>> BEGIN Supplied material

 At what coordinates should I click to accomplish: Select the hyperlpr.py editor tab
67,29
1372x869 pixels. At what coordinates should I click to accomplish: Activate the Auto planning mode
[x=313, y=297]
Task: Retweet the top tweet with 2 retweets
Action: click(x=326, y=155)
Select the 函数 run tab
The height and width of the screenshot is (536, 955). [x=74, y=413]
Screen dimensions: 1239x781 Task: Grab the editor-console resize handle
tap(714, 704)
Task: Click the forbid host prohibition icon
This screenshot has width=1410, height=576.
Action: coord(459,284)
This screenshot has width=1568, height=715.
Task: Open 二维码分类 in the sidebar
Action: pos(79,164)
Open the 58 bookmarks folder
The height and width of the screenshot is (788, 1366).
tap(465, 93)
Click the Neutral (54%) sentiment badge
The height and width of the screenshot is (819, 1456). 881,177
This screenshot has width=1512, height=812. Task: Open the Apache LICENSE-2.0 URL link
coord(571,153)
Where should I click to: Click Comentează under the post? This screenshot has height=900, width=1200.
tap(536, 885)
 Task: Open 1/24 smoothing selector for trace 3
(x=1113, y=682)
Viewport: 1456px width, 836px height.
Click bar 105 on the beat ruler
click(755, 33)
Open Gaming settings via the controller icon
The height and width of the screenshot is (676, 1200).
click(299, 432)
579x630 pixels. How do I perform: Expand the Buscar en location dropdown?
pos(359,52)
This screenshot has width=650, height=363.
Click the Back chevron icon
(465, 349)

>> END Supplied material

* **The problem**: Set down every one of the entries above word for word, with nothing altered, left out, or added.

* **Full solution**:
 At what coordinates should I click to accomplish: Select the hyperlpr.py editor tab
67,29
1372x869 pixels. At what coordinates should I click to accomplish: Activate the Auto planning mode
[x=313, y=297]
Task: Retweet the top tweet with 2 retweets
Action: click(x=326, y=155)
Select the 函数 run tab
The height and width of the screenshot is (536, 955). [x=74, y=413]
Screen dimensions: 1239x781 Task: Grab the editor-console resize handle
tap(714, 704)
Task: Click the forbid host prohibition icon
This screenshot has width=1410, height=576.
Action: coord(459,284)
This screenshot has width=1568, height=715.
Task: Open 二维码分类 in the sidebar
Action: pos(79,164)
Open the 58 bookmarks folder
The height and width of the screenshot is (788, 1366).
tap(465, 93)
Click the Neutral (54%) sentiment badge
The height and width of the screenshot is (819, 1456). 881,177
This screenshot has width=1512, height=812. Task: Open the Apache LICENSE-2.0 URL link
coord(571,153)
Where should I click to: Click Comentează under the post? This screenshot has height=900, width=1200.
tap(536, 885)
 Task: Open 1/24 smoothing selector for trace 3
(x=1113, y=682)
Viewport: 1456px width, 836px height.
Click bar 105 on the beat ruler
click(755, 33)
Open Gaming settings via the controller icon
The height and width of the screenshot is (676, 1200).
click(299, 432)
579x630 pixels. How do I perform: Expand the Buscar en location dropdown?
pos(359,52)
This screenshot has width=650, height=363.
Click the Back chevron icon
(465, 349)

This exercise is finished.